Aspects of the technology described herein can attempt to apply the
transformation at each of these points.
[0067] Validation and "Cheating." Mutation and Baking require
validation, since they modify an existing rule, and every node
above that rule depends on it. If it is possible to modify each
parent node of the changed rule in order to accommodate the change,
we do so, and the change is "valid." The problem is that the number
of validation steps increases the larger the sentence tree gets,
and this increases the probability that we will reject a valid tree
because of a gap in the generative grammar model. The practical
consequence is that the model predicts that fewer and fewer parts
of speech can validly continue a sentence, the longer the sentence
gets, until it eventually concludes that every candidate is
ungrammatical.
[0068] The search method gets past this problem with a fourth
transformation, Cheating, which resets the root of the tree to the
highest node that can be successfully validated. The cost of
Cheating is 1 multiplied by the number of parent nodes which get
discarded, where 1 is the cost of a rule which only has a single
attestation (in the original training data.)
Rescoring
[0069] The search algorithm is used as a tool for rescoring
candidate autosuggest words based on grammaticality. The problem of
lexical ambiguity (e.g., "run" can be either a noun or a verb) is
resolved as part of the rescoring process. As mentioned, the
preliminary autosuggested words may be generated by a different
process, such as by using a probabilistic language model.

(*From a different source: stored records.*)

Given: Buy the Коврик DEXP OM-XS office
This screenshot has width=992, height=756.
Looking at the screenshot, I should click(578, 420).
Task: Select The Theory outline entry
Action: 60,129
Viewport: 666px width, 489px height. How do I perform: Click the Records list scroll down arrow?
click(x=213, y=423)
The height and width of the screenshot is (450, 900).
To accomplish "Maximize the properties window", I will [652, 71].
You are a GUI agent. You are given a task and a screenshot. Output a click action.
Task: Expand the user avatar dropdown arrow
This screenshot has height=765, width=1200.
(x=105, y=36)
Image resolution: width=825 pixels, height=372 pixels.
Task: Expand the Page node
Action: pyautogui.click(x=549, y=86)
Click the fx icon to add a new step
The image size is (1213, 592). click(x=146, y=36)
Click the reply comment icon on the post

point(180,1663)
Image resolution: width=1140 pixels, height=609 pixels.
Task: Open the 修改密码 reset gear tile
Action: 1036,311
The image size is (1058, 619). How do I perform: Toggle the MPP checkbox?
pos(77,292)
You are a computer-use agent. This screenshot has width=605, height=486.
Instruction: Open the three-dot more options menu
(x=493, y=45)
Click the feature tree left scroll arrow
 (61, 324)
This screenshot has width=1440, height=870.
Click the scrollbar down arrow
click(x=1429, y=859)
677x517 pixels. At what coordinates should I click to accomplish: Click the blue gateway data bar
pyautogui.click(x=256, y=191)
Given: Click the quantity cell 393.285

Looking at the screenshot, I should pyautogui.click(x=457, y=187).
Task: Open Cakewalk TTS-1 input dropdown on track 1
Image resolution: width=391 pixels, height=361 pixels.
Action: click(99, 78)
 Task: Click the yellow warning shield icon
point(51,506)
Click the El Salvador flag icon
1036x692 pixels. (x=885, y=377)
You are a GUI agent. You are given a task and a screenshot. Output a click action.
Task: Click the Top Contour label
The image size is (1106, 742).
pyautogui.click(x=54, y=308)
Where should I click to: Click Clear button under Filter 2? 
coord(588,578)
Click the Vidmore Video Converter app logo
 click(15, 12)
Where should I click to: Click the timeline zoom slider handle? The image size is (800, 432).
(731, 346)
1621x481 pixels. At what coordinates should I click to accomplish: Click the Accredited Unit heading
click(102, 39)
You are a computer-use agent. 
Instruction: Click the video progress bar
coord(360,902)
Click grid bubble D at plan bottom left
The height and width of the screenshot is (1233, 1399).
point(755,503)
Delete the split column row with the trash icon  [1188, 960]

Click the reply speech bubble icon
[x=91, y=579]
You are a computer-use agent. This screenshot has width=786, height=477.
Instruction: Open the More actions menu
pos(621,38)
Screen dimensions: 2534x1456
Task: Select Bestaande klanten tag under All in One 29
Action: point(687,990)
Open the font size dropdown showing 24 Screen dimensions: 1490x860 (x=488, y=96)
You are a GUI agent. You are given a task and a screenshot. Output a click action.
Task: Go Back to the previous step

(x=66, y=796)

[0070] Search States: The priority queue of sentence trees used by
the search is wrapped in a class called a SearchState. Sentence
trees have an extend function, which returns a vector of all the
new, valid trees (if any) that can be generated by adding a
particular grammar tag to the right-hand side of the tree.
SearchStates, likewise, have an extend_search function, which pops
the top tree off of the priority queue, calls extend on it, adds
the returned trees to the queue, and repeats until the top tree on
the queue has already been fully extended. This tree is then
returned, and the cost of the SearchState is set to the cost of the
tree.
[0071] The rescoring process described below involves making many
copies of SearchStates.
[0072] Dealing with ambiguities: The general solution to this
problem is to keep track of every possible interpretation of the
words in a sentence and always return the least expensive
interpretation. However, this demands some optimization--assuming
two interpretations per word, a ten-word sentence already has over
a thousand interpretations.
[0073] Aspects of the technology described herein solve this by
creating another layer of the quasi-A* search described above,
keeping a priority queue of SearchStates rather than sentence
trees. Each SearchState represents one possible interpretation of
the sentence, and the technology only extends a SearchState when it
reaches the top of the queue. This way, we can track multiple
possible interpretations, while still limiting the search to the
examination of the most probable interpretations.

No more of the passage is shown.